- Born: December 1925 Pabna, Bangladesh
- Died: 15 July 2020 (aged 94)
- Education: Dhaka Medical College
- Known for: Bengali language movement veteran Designer of first Shaheed Minar, Dhaka
- Awards: Ekushey Padak

= Sayed Haider =

Bangladeshi physician and language movement veteran (1925–2020)

Sayed Haider (December 1925 – 15 July 2020) was a Bangladeshi physician and Language Movement activist. He along with Badrul Alam designed the first Shaheed Minar. It was then demolished by the Pakistani Army on 26 February 1952. For his contribution to the Language Movement he was awarded Ekushey Padak in 2016.

== Early life ==
Haider was born in 1925 at Pabna in the then British India.

== Education ==
He passed MBBS from Dhaka Medical College in 1952. He received postgraduate diploma on public health from Punjab University.
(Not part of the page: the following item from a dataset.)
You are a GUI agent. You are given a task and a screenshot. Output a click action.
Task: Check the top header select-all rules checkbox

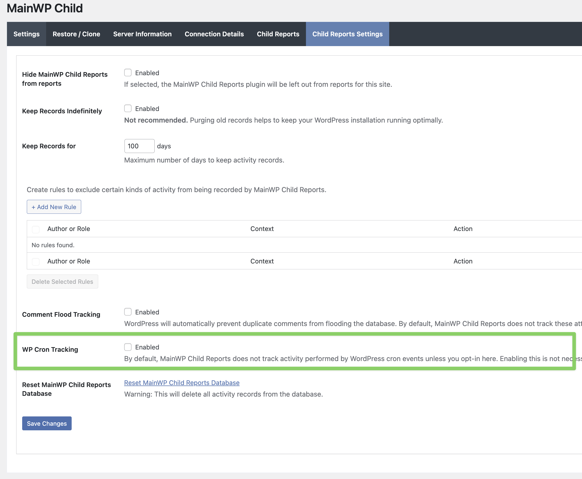(36, 229)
== Bengali Language movement ==
After the unrest and killing of students on 21 February 1952, students of Dhaka Medical College decided to build a monument 'Shaheed Minar' (Monument for Martyrs) in honor of the killed activists. Haider along with Badrul Alam planned and designed the Shaheed Minar.

== Books ==
Haider wrote books on public health and medicine. Rog Niramoy Sustho Jibon was published in 1969. Loksomaj Chikitshabiggyan was published from Bangla Academy.

== Award and honors ==
Haider was awarded Ekushey Padak in 2016 for his contribution in language movement.

== Death ==
He died on 15 July 2020 in Dhaka from reportedly late complications of the coronavirus infection.